La cena debió ser servida por Chevet, y los invitados eran casi los mismos: el cura Loraux sustituía al gran canciller de la Legión de Honor; no faltó el presidente del Tribunal de Comercio, Joseph Lebas. Popinot invitó a Camusot para agradecerle todas las atenciones que había tenido con Birotteau. Los señores de Vandenesse y de Fontaine estuvieron también, en lugar de Roguin y su señora. Césarine y Popinot distribuyeron sus invitaciones para el baile con discernimiento. Ambos temían la publicidad de una boda y evitaron los disgustos que se causan a los corazones jóvenes y puros decidiendo dar el baile el día del contrato matrimonial.

Constance había vuelto a encontrar aquel vestido color de cereza con el cual brilló durante un solo día, con un resplandor tan fugaz. Césarine se complació en dar a Popinot la sorpresa de presentarse con aquel traje de baile del cual él le había hablado tantas y tantas veces. De esa forma, la vivienda iba a ofrecer a Birotteau aquel espectáculo encantador que no pudo saborear más que un solo día. Ni Constance, ni Césarine, ni Anselme se dieron cuenta del peligro que suponía para César tan enorme sorpresa, y lo esperaban, a las cuatro de la tarde, con una alegría que los llevaba a hacer niñerías.

Después de las indescriptibles emociones que acababa de causarle su reaparición en la Bolsa, este héroe de la honradez comercial iba a sentir la que lo esperaba en la calle de Saint-Honoré.

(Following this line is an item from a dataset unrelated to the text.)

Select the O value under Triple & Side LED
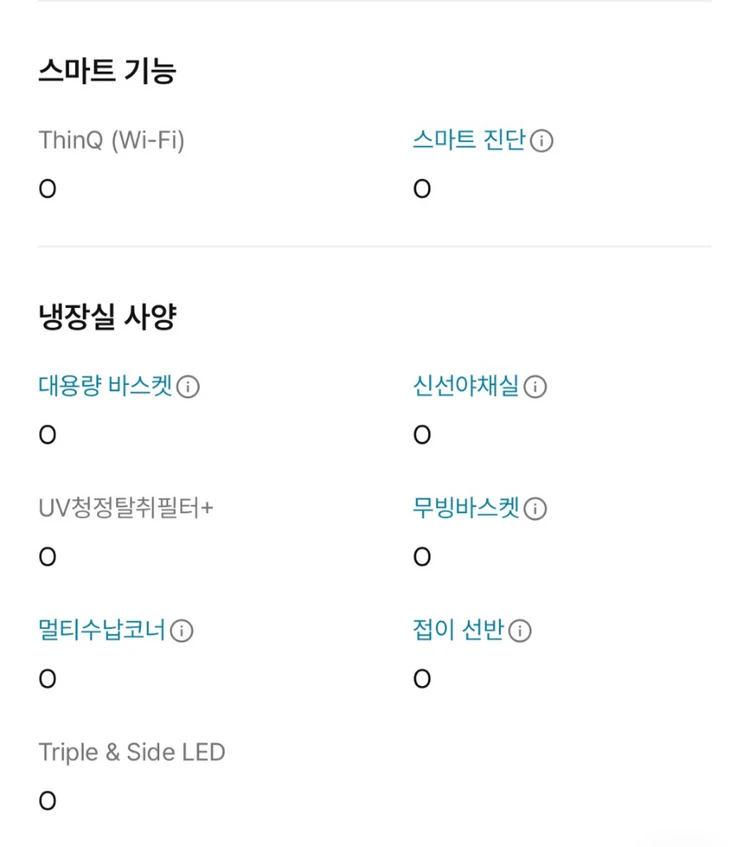The width and height of the screenshot is (750, 847). click(x=48, y=801)
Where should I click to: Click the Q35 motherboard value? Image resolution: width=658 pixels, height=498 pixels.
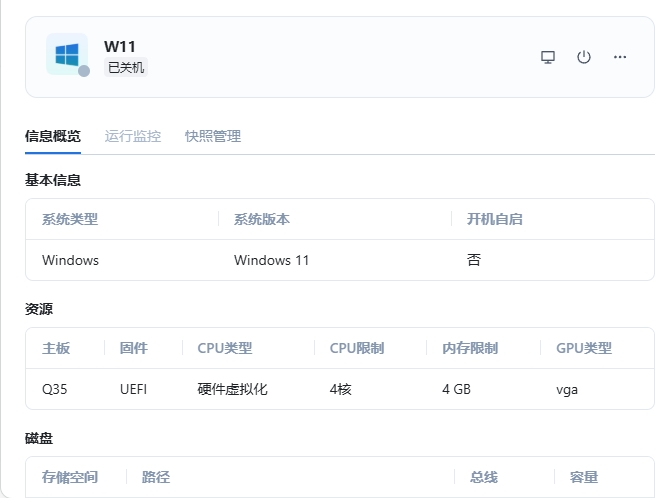tap(55, 389)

Cuando, al entrar en su antigua casa, vio al pie de la escalera a su esposa con aquel vestido de color de cereza, a Césarine, al conde de Fontaine, al vizconde de Vandenesse, al barón de La Billardiére, al ilustre Vauquelin, se extendió ante sus ojos un ligero velo; su tío Pillerault, que le daba el brazo, notó cómo César se estremecía.

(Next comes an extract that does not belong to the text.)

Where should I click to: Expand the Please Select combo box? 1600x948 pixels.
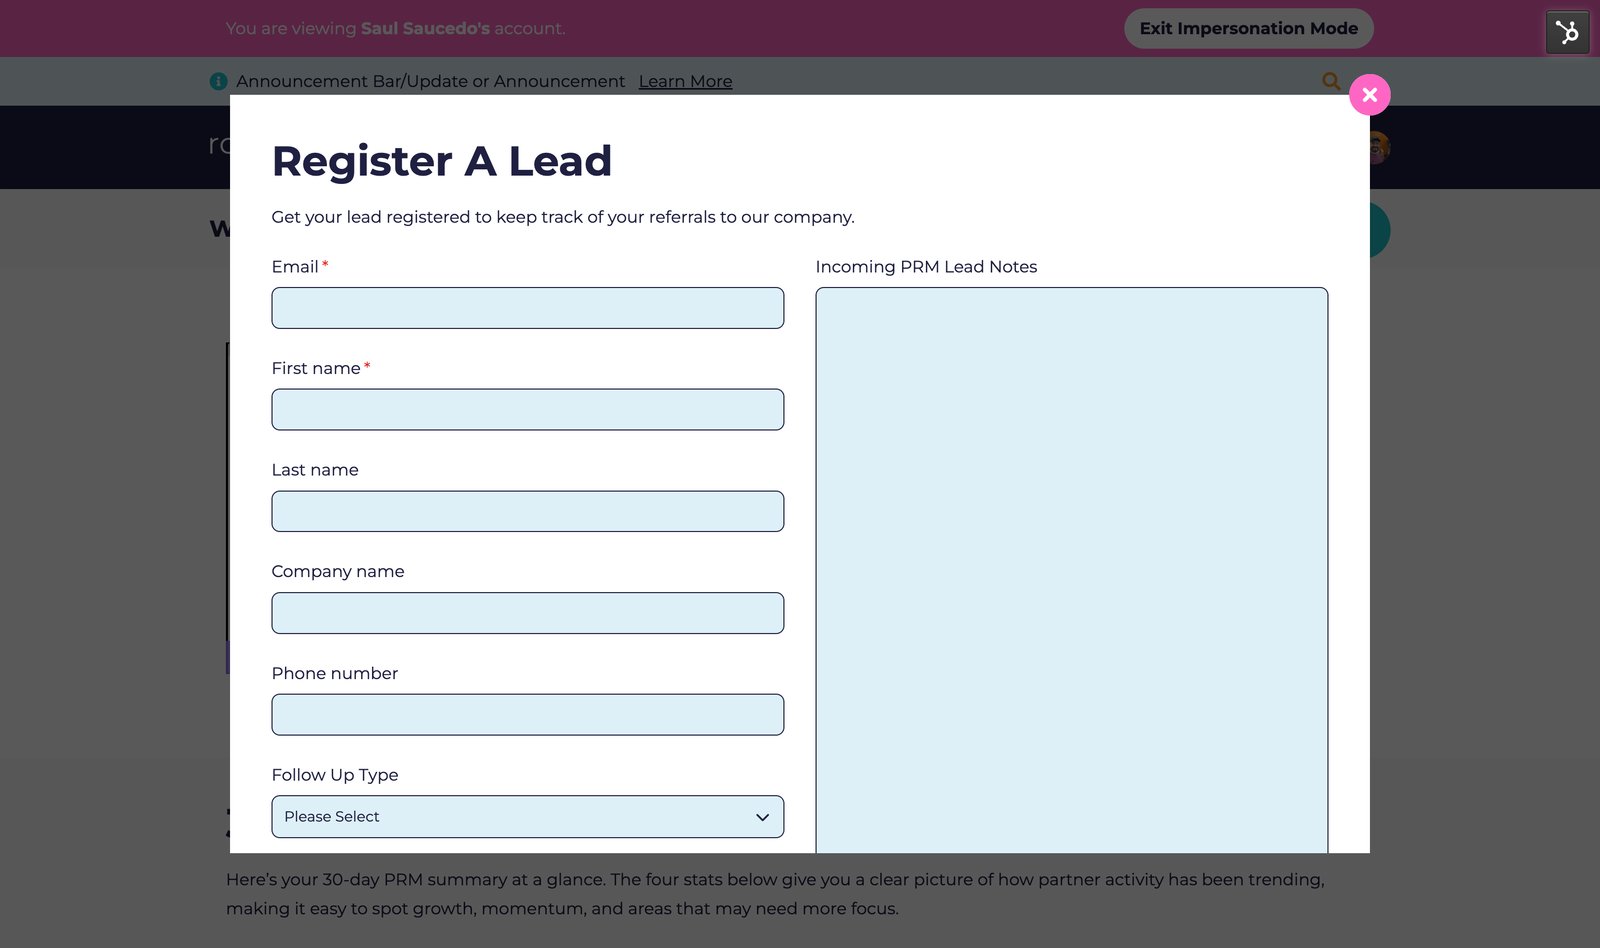tap(527, 816)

—Es demasiado —dijo el filósofo al enamorado Anselme—; no podrá con todo el vino que le estás sirviendo.

Era tan grande la alegría en todos los corazones que cada cual atribuyó la emoción de César y sus traspiés a una embriaguez del ánimo, bien natural, pero que a menudo es mortal. Al encontrarse de nuevo en su casa, al volver a ver su salón y a los invitados, entre los cuales estaban las señoras vestidas para el baile, de pronto el movimiento heroico del final de la gran sinfonía de Beethoven resonó en su cabeza y en su corazón. Esta música ideal se impuso a todo e hizo sonar sus clarines en las meninges de este cerebro tan fatigado y para el cual había de ser el gran final.

Abrumado por esta armonía interior, fue a agarrarse del brazo de su esposa y le dijo al oído, con una voz ahogada por un contenido golpe de sangre:

—No me encuentro bien.

Constance, asustada, condujo a su dormitorio a César, quien pudo llegar a duras penas y se echó precipitadamente en una butaca, diciendo:

—¡Señor Haudry, señor Loraux!

Llegó el sacerdote, seguido de los invitados y de las mujeres en traje de baile. Todos se detuvieron, formando un grupo estupefacto. En presencia de esa reunión tan florida, César estrechó la mano de su confesor e inclinó la cabeza sobre el pecho de su esposa, que estaba arrodillada junto a él. Se había roto una vena en su pecho y, para agravarlo, un aneurisma estrangulaba su última respiración.

—He ahí la muerte del justo —dijo el sacerdote Loraux con voz grave, señalando a César con uno de esos gestos divinos que Rembrandt captó para su cuadro del Cristo llamando a Lázaro a la vida.

Así como Jesús ordena a la tierra que devuelva su presa, el virtuoso cura señalaba al Cielo un mártir de la honradez comercial digno de ser condecorado con la palma eterna.